Hélas, Bussy Saint-Georges n'échappe pas non plus à ce fléau, et contrairement à une idée reçue, il frappe toutes les couches de la population, y compris les plus aisées.
Face à ces drames, il y a ceux qui pratiquent la politique de l’autruche et se donnent bonne conscience en considérant qu’il s’agit d’affaires privées. Mais il y a aussi ceux qui ont eu une fois dans leur vie, croisé le regard apeuré d’une femme battue et qui ne l’oublieront jamais. Ceux-là ont décidé qu’ils ne peuvent rester indifférents à ce fléau et revendiquent résolument le devoir d’ingérence.
Oui, il est du devoir de l’Etat, des collectivités territoriales, de chacun d’entre nous de défendre les victimes de violences conjugales.
C’est ainsi que le 14 novembre dernier, le Préfet de Seine et Marne a présidé un séminaire destiné à l’insertion professionnelle des femmes battues. « Les violences conjugales constituent le premier frein à l’emploi des femmes, une sur dix étant victime de violences mentales ou physiques en moyenne sur une année. On doit trouver des solutions adaptées pour qu’elles retrouvent le marché du travail », note Nicole Crépeau, présidente de la fédération nationale Solidarité femmes. Au tribunal de Fontainebleau, Isabelle Thery Gaultier, procureur adjointe ajoute qu’ « en 2007, on a enregistré 350 procédures de violences conjugales, contre 334 en 2006. Les services de police et de gendarmerie sont formés pour un meilleur repérage de ces actes. J’ai notamment réclamé la remontée systématique des mains courantes, quand les femmes n’osent pas encore porter plainte. »

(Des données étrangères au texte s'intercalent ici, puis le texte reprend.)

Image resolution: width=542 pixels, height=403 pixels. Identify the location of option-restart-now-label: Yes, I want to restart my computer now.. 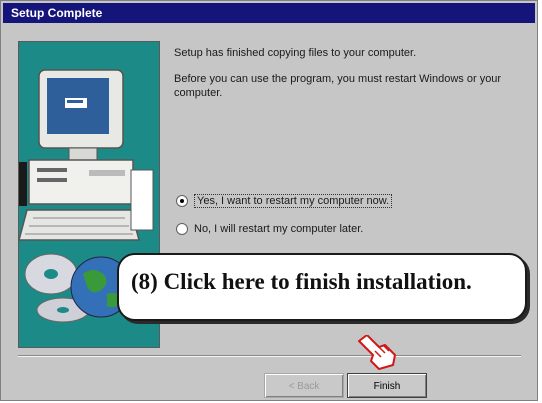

Au niveau local, beaucoup de choses restent à faire, la commune se doit de se doter d’hébergements d’urgence pour accueillir les victimes, d’un service social et juridique capable de leur venir rapidement en aide et de coordonner les actions des différents organismes sociaux et associations de défense.
Enfin, nous souhaitons vivement que la justice de notre pays sanctionne avec le maximum de sévérité les responsables de ces délits quelle que soit leur qualité. Pour que la violence conjugale cesse un jour dans notre pays, ne soit pas qu’un simple vœu.